Sunday 13 May 2018

NO SYMPATHY FOR MAY

It's hard to sympathise with Theresa May because her difficulties are almost all self created. Had she faced down the Brexiteers at the start of her premiership and followed a more conciliatory policy both with the 48% remainers and the EU, declaring that we would opt for membership of the EFTA/EEA in the single market, she wouldn't be in the sort of trouble she is now.  The Telegraph report that the grassroots activists are warning her that if she "fudges" Brexit or frustrates "the will of the people", the party will not be trusted for a generation (HERE).
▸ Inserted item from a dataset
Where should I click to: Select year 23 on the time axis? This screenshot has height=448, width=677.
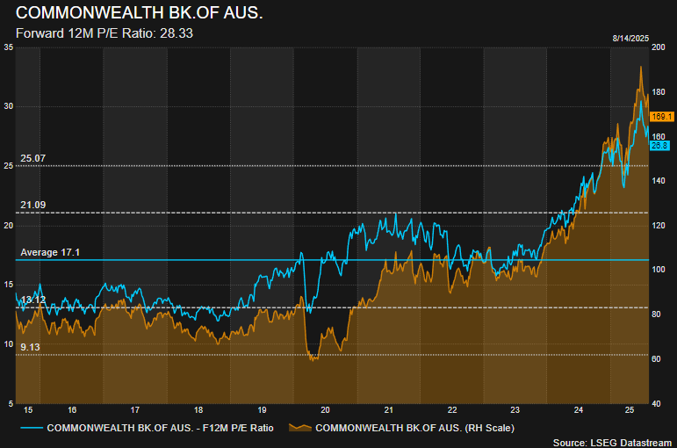[x=515, y=410]
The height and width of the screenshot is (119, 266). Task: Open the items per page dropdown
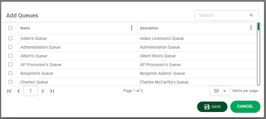[x=220, y=91]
The problem is the party probably won't be trusted by one section of the community for a generation if she fails to deliver a diamond hard Brexit and by another section if she succeeds. The difficulty is in deciding which section to placate. So far it seems she has chosen the first, which I think is a falling number. But the second is growing and as things disappear down the tubes it will only get bigger.
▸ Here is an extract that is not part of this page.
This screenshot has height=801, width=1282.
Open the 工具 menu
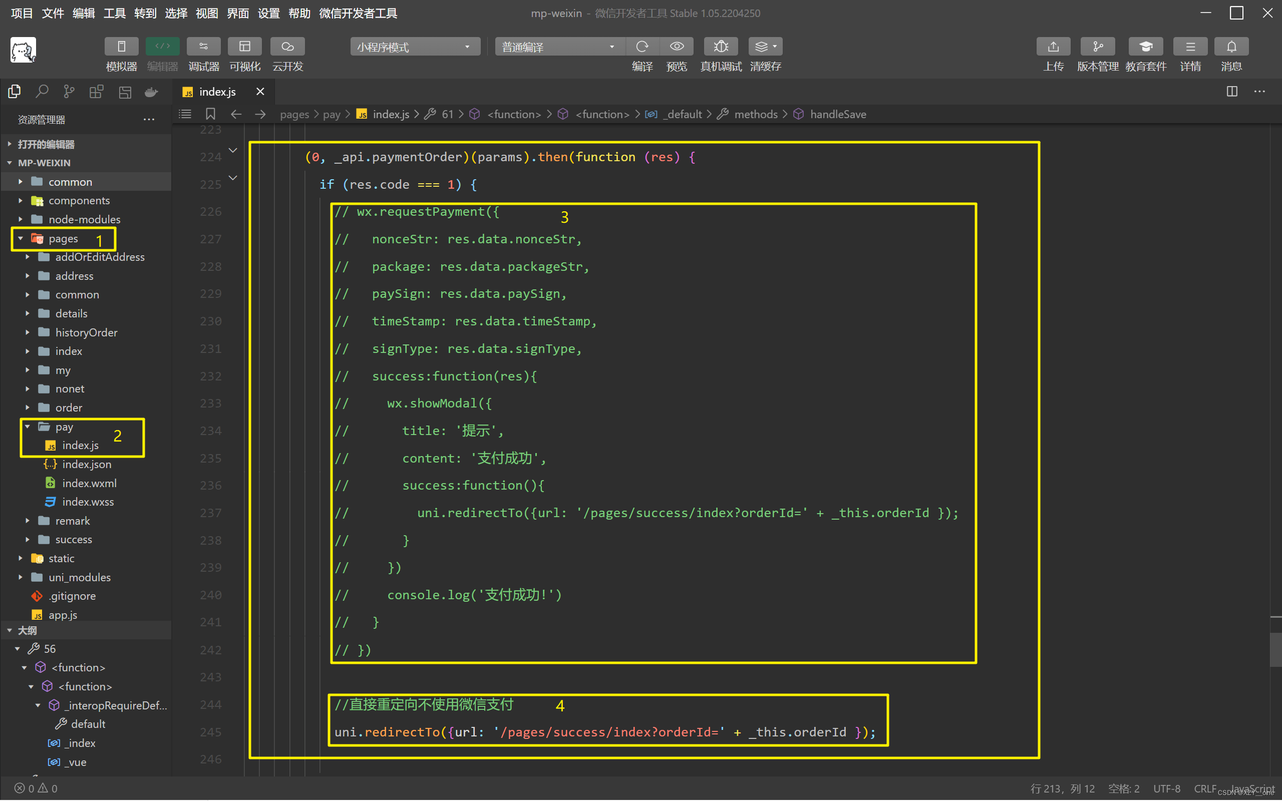[114, 13]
James Forsyth at The Spectator thinks along the same lines and says Brexit is fast becoming a no-win situation for the Tories (HERE) as she struggles to unite the cabinet Brexit committee around the customs union arrangement of her choice.
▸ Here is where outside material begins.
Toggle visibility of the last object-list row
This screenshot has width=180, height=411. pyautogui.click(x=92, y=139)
Reuters quote someone (HERE) they describe as a senior source in Theresa May's Conservative party saying:

"We have to get to a position that represents what people voted for. And then deliver it. It's time now. Get on with it."

The problem is actually knowing what people voted for. The lack of a clear plan at the start, a practical offer or a detailed manifesto for Brexit is becoming disastrously clear. Brexiteers urged people to vote for "something", an unachievable fantasy and they got 17,410,742 people to do just that. Now, two years on as the EU wait for Britain to decide what Brexit actually means, the cabinet argue among themselves. They can't "get on with it" because they and we still don't know what "it" means.

The economy could actually rescue Mrs May. We grew by just 0.1% in the first quarter against a normal trend rate of around 0.5-0.6%. If this continues and/or some substantial companies announce plans to move to the EU it will be easier for her to use it a an excuse to go for a soft Brexit and a close partnership with the EU, inside the single market and the customs union. Noises and threats from the extreme right could safely be ignored and they may not protest too much anyway.

She does need to be careful to explain things because Simon Heffer - a man not noted for having much upstairs - and on the board of Leave means Leave (HERE), an organisation seemingly dedicated to the total elimination of British farming and industry, says May herself is responsible for the sluggish economy (HERE) by failing to "lead", I assume he means over the cliff that he has his lunatic mates have been pointing to for years.

See it wasn't Brexiteers fault at all. It wasn't Brexit, it was the way they did it, those remainers and civil servants. All their fault. May needs to guard against this and when the time comes push back against this sort of narrative. One that we'll increasingly find in the pages of The Daily Mail.